The mouse wasn’t impressed. “It’s true that you’re bigger than me, cat. But you’re also a lot dumber. Besides, much of that size is flab, like your fat red friend who’s stuck in that pet flap can tell you, and why should I be scared of a bunch of hairy butterballs? Now if there’s nothing more, I’ve got things to do, mice to see, so cheerio, suckers.”

And with these fighting words, he was off, scurrying back to wherever he came from.

He left four cats fuming. Or actually one cat fuming (Brutus), one cat wondering how to get out of the pet flap (yours truly), one cat counting on his digits how much bigger than a mouse a cat could possibly be (Dooley) and one cat looking like the Terminator about to go full metal menace (Harriet).

“Oh, I’ll show that little jerk what’s what,” Harriet hissed. Apparently rodent rights were suddenly the furthest thing from her mind. And as she stalked off in the direction of the basement stairs, Brutus right behind her, I wondered how I was ever going to get out of my pet flap predicament now.

“I think we’re actually thirty times bigger than a mouse, Max, or maybe even more. What do you think?”

“I think I want to get out of here,” I said.

“I think the situation will take care of itself.”

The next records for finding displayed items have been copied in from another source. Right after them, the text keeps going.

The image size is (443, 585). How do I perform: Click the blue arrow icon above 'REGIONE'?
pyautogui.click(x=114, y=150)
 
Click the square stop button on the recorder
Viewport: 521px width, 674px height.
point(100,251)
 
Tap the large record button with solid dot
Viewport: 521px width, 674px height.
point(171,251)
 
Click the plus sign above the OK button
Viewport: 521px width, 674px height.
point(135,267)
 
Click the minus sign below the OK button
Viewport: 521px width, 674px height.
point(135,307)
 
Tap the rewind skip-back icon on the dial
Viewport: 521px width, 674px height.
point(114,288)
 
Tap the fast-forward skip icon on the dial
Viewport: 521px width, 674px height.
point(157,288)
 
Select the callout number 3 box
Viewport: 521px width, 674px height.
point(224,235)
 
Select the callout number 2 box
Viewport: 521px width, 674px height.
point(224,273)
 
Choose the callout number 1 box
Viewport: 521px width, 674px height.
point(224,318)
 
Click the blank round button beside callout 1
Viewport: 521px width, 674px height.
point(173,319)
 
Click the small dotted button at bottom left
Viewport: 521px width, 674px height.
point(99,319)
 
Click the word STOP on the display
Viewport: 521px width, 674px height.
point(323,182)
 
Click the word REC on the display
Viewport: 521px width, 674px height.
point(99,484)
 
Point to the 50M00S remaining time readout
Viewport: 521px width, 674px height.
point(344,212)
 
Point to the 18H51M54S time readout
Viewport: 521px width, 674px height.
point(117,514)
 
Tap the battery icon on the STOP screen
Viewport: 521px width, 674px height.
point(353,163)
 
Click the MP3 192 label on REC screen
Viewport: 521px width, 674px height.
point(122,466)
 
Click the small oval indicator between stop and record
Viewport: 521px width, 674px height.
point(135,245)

“You mean the mouse situation?”

“No, your situation. If you simply stay stuck for a while and don’t eat, you’ll automatically get thinner and get unstuck before you know it.”

And having delivered this message of hope, he plunked down on his haunches, and gave me a smile, entirely ready to keep me company while I accomplished this rare feat.

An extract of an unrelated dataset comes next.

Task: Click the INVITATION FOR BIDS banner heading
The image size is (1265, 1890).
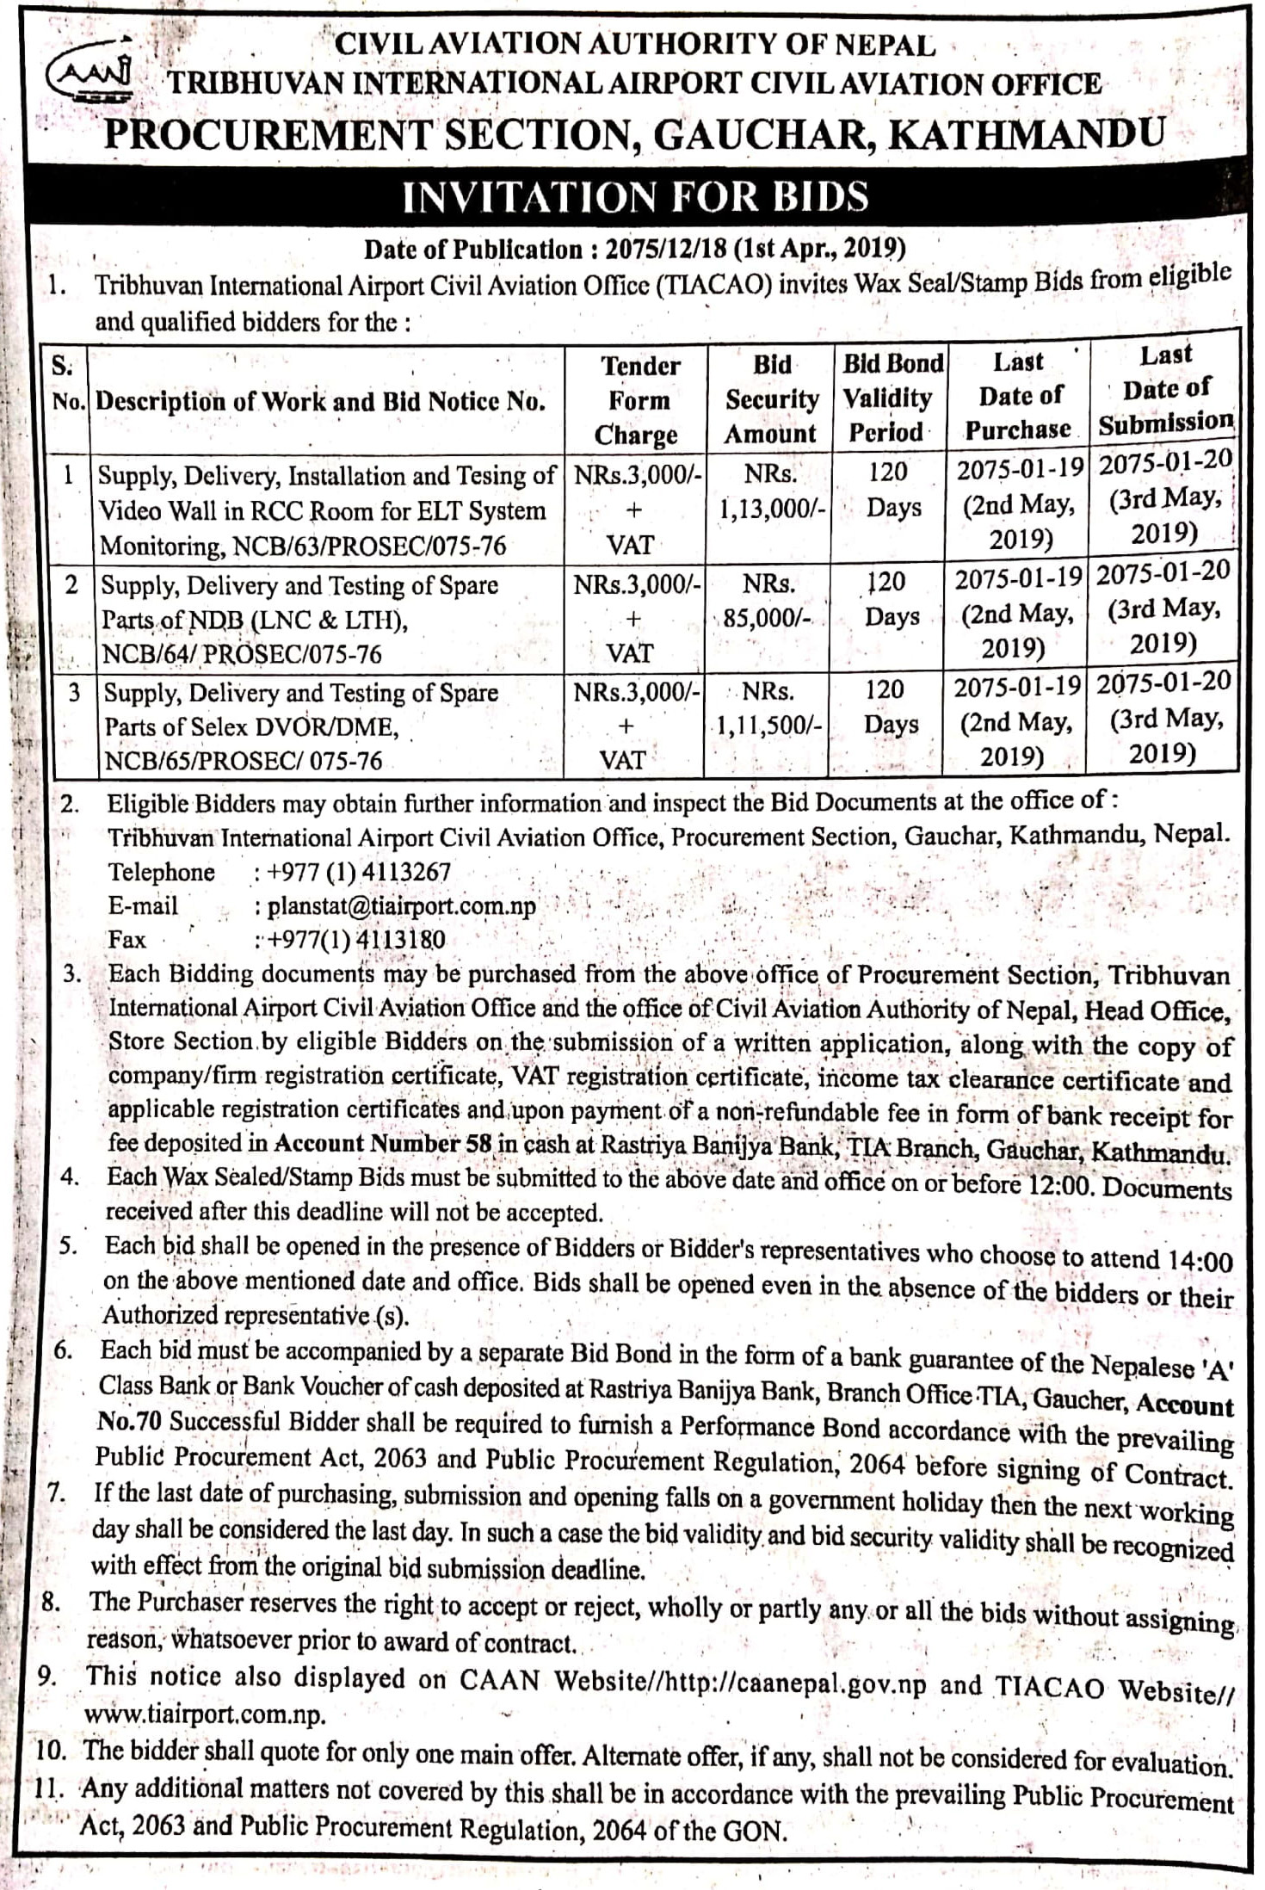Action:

“It will take me days to slim down and get unstuck, though,” I said, pointing out the fatal flaw in his reasoning.

“I don’t think so. A lot of weight gain is fluids,” said Dooley. “So the key is to get dehydrated.” He nodded wisely. “You need to sweat, Max, and sweat a lot. And then all of that extra weight will simply melt away.”

And to show me he wasn’t all talk and no action, he got up, jumped on top of the kitchen table, flicked the thermostat to Maximum, and jumped back down again.

“There,” he said, satisfied with a job well done. “It’s going to turn into a sauna in here and you’ll be free before you know it.” He gave me a reassuring pat on the head.

Odd, then, that I wasn’t entirely reassured.

Chapter 2

Over at the office, Tex was watering his spider plant while listening to the radio. He’d turned up the volume, as the song that was playing happened to be one of his favorites. It was a golden oldie from that old master of melody Elton John. And as he sang the lyrics, exercising the old larynx, he suddenly realized how much he actually liked to sing.

“Humpty Dumpty doo wah doo wah,” he warbled softly.

The spider plant was one of his favorites. He’d gotten it as a present from his daughter a couple of years ago, after she’d been in to see him about a suspicious mole that had developed on the back of her hand, and had told him his office looked dark and gloomy and could use sprucing up. In the week that followed she’d assumed the role of head of the sprucing-up committee and had redesigned his office, making it lighter and airier.

It had been her idea to put in the skylight, and to throw out the old rug that had developed a strange odor after years of use. She’d had the original wood floor sanded and refinished so it shone when the sun cast its golden rays through the new skylight, and as a finishing touch had thrown out his old furniture and replaced it with a nice and modern-looking desk and chair. Now the office didn’t look like it belonged to a nineteenth-century sawbones but a modern young physician hip with the times.